As for the one who is weak in faith, welcome him, but not to quarrel over opinions. One person believes he may eat anything, while the weak person eats only vegetables. Let not the one who eats despise the one who abstains, and let not the one who abstains pass judgment on the one who eats, for God has welcomed him. Who are you to pass judgment on the servant of another? It is before his own master that he stands or falls. And he will be upheld, for the Lord is able to make him stand.
One person esteems one day as better than another, while another esteems all days alike. Each one should be fully convinced in his own mind. The one who observes the day, observes it in honor of the Lord. The one who eats, eats in honor of the Lord, since he gives thanks to God, while the one who abstains, abstains in honor of the Lord and gives thanks to God. For none of us lives to himself, and none of us dies to himself. For if we live, we live to the Lord, and if we die, we die to the Lord. So then, whether we live or whether we die, we are the Lord's. For to this end Christ died and lived again, that he might be Lord both of the dead and of the living.
Why do you pass judgment on your brother? Or you, why do you despise your brother? For we will all stand before the judgment seat of God; for it is written,
“As I live, says the Lord, every knee shall bow to me,
and every tongue shall confess to God.”
So then each of us will give an account of himself to God (Rom. 14:1-12).
Now Paul takes up a special question that was burning in many congregations.

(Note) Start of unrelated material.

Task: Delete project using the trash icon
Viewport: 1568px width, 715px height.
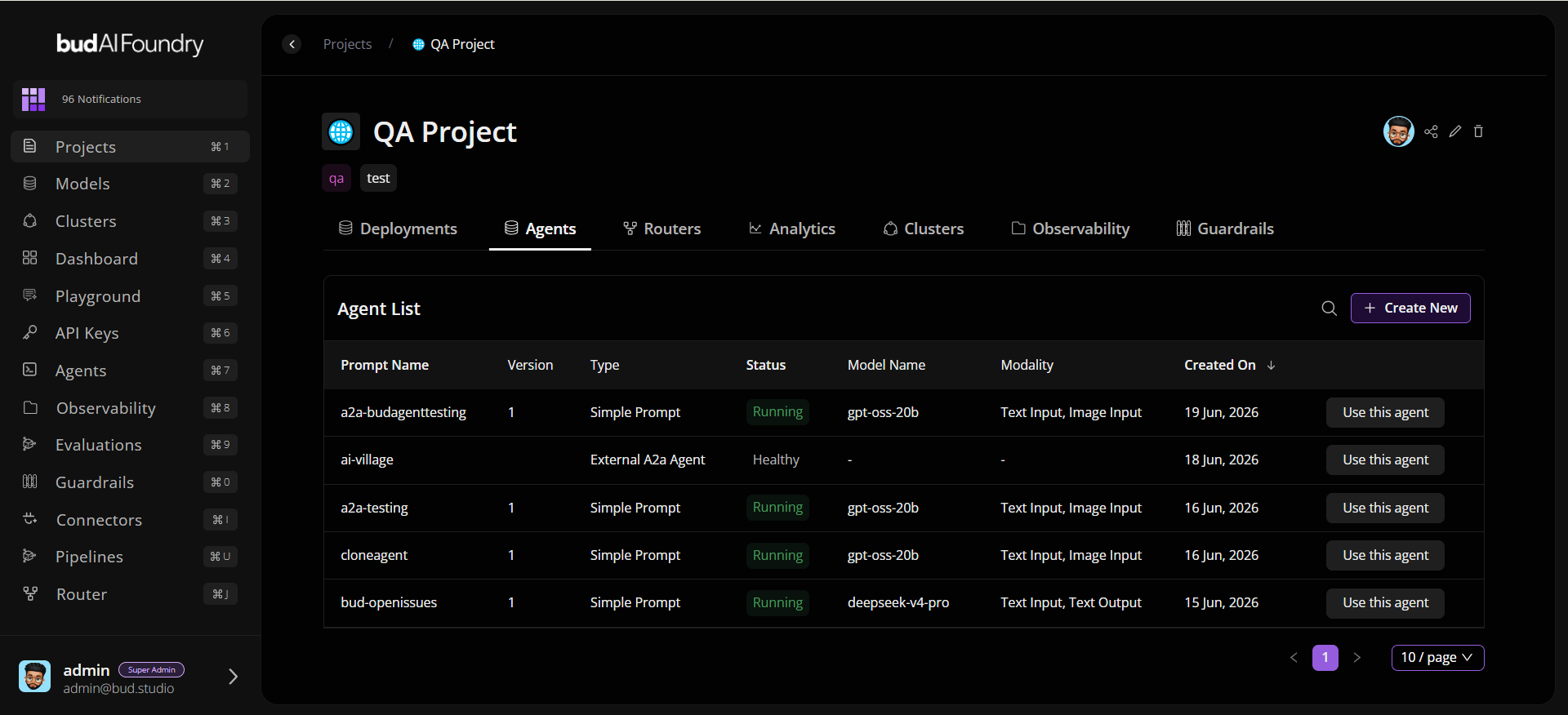Action: (x=1478, y=131)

This is also handled at length in First Corinthians (chapters 8 and 10). It dealt with what a Christian could eat and drink in good conscience, if he was able to work on the Sabbath, and so on. It was the same sort of question that we encounter today: Can a Christian drink wine, smoke, dance?

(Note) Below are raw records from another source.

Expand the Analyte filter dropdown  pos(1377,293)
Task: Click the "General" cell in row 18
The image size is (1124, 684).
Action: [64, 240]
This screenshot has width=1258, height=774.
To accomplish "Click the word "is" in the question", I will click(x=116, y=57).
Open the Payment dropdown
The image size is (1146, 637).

There were those who held that a restrictive and restrained line was the safest. In the early church, they were called “the weak.” “The strong” were those who had sufficient faith to use their freedom without abusing it. Apparently, Paul felt closer in relation to “the strong.” But he does not consider them right unconditionally. He doesn’t make their line the acknowledged true one that every Christian should follow.
The thought of death puts everything in proper perspective.
Apparently, “the strong” were the majority. There was even a question of whether one could “receive” one who was weaker in faith. To “receive” meant to take him into their communion and welcome him to the Lord’s Table. Here Paul gives a direct order: he shall be received as a Christian brother. And one shall not receive him in order to discuss this with him and show him that he is wrong. One shall let him follow his own path. One may not look down on him and think that he is narrow-minded and scrupulous. And “the weak” may not judge those who eat, which they apparently had a tendency to do. Paul obviously assumes that this concerns convinced Christians who all believe in Christ. He also assumes in all seriousness that “the weak” are not making their abstinence a law for all or a requirement for salvation. We can see in Galatians how inexorably Paul responded when someone tried to make the law a condition of salvation. He who does this has backslidden; he has fallen from Christ, Paul says.
But if for his own reasons, on the ground of conviction of conscience, one refrains from such that others with good conscience use, then his conviction should be respected. The decisive thing is whether the man does this “for the Lord,” even for the sake of Christ to preserve an uncloudy and sincerely honest relationship with Him. This means to both live and die for him. Nothing may come between them. It may seem surprising that Paul mentions “dying for the Lord” here. Perhaps this is because immediately before this, there was the utmost distress and death in Ephesus, and in many other places, they were being brought together for persecution. The thought of death puts everything in proper perspective. The judgment seat of God does not delay long. And then it is for us ourselves, whom we shall give account, and not for others.